Cidadania italiana: o detalhe que pode travar seu processo

Mais de 30 milhões de brasileiros possuem ascendência italiana, mas grande parte das famílias desconhece uma informação decisiva para iniciar o processo de reconhecimento da cidadania: o município onde nasceu o antepassado que imigrou para o Brasil. Sem identificar corretamente o comune, torna-se difícil localizar e solicitar a certidão italiana de nascimento exigida no processo. 
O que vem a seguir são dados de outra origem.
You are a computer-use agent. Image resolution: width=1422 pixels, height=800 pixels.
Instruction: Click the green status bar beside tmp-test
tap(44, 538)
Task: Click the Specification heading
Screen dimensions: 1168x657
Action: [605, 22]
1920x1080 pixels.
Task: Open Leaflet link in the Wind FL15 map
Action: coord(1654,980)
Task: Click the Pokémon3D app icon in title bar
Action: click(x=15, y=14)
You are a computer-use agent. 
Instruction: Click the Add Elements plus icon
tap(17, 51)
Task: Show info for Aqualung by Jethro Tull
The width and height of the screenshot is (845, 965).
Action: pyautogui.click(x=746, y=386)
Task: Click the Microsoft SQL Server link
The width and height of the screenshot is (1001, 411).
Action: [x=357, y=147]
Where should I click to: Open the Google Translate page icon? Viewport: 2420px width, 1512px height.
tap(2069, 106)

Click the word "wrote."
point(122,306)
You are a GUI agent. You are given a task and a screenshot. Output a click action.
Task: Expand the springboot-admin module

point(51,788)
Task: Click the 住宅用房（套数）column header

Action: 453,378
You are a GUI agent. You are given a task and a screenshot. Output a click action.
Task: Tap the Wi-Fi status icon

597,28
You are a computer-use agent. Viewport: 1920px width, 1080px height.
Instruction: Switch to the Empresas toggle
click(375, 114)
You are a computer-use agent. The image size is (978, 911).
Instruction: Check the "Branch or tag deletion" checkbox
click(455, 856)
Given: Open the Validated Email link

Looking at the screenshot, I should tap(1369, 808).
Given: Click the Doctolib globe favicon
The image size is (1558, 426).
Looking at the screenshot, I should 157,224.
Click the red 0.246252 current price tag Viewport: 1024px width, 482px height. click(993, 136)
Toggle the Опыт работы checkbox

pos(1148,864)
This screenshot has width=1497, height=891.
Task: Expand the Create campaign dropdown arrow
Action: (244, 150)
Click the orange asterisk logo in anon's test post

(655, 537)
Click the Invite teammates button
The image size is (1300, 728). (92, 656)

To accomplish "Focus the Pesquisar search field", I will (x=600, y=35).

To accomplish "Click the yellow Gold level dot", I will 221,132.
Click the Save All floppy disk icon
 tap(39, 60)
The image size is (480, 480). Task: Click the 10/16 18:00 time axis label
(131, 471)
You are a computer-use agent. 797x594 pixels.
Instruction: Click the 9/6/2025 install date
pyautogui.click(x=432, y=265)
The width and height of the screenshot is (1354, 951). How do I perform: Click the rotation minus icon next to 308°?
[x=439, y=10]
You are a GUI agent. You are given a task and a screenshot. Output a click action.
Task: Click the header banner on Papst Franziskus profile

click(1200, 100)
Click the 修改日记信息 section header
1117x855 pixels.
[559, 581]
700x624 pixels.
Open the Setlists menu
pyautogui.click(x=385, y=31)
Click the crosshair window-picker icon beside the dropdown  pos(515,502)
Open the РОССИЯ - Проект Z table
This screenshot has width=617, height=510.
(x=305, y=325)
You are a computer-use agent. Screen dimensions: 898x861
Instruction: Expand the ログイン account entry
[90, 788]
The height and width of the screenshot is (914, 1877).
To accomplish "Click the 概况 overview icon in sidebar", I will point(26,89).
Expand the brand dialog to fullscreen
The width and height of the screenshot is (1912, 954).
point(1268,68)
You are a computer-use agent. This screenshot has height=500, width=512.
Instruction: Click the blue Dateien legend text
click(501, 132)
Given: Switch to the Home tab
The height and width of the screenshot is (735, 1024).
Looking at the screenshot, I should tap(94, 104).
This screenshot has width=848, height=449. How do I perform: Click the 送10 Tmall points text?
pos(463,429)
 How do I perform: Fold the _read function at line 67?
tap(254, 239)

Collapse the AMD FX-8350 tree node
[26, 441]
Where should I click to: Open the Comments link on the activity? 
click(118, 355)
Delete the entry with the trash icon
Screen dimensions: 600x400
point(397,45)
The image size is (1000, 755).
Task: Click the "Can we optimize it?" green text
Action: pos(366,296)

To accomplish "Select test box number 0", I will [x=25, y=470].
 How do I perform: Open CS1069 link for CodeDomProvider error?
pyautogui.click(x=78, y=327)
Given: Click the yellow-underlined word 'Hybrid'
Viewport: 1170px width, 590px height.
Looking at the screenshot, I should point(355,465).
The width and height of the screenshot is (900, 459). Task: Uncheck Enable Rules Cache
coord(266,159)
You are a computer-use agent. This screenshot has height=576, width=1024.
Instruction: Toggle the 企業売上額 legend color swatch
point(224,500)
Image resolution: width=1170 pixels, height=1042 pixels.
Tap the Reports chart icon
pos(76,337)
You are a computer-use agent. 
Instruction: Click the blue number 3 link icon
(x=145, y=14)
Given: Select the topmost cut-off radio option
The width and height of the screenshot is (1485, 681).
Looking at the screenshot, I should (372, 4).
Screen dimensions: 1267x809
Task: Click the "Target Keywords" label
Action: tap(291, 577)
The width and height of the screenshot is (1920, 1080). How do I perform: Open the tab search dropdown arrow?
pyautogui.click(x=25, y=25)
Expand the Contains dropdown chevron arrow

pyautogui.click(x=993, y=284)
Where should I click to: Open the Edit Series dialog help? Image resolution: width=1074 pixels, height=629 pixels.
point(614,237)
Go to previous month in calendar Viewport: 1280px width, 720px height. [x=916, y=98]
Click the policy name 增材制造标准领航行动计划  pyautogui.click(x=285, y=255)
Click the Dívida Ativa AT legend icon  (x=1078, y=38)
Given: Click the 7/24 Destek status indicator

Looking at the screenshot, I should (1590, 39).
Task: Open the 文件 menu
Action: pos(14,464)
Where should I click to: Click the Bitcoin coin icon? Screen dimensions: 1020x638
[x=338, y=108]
Segundo a Master Cidadania, muitas famílias conhecem o sobrenome do ancestral ou sabem apenas a região de origem, como Veneto, Lombardia, Piemonte ou Sicília. O problema é que essas pistas não são suficientes. “Para um processo de cidadania sólido, é necessário identificar com precisão o comune onde o antepassado nasceu”, afirma Welliton Girotto, CEO da empresa. 

A investigação pode ser mais complexa do que parece. Alterações de sobrenomes, erros de grafia, mudanças de nomes italianos para o português, divergências de datas e transformações administrativas ocorridas na Itália ao longo das décadas podem dificultar a localização dos registros. 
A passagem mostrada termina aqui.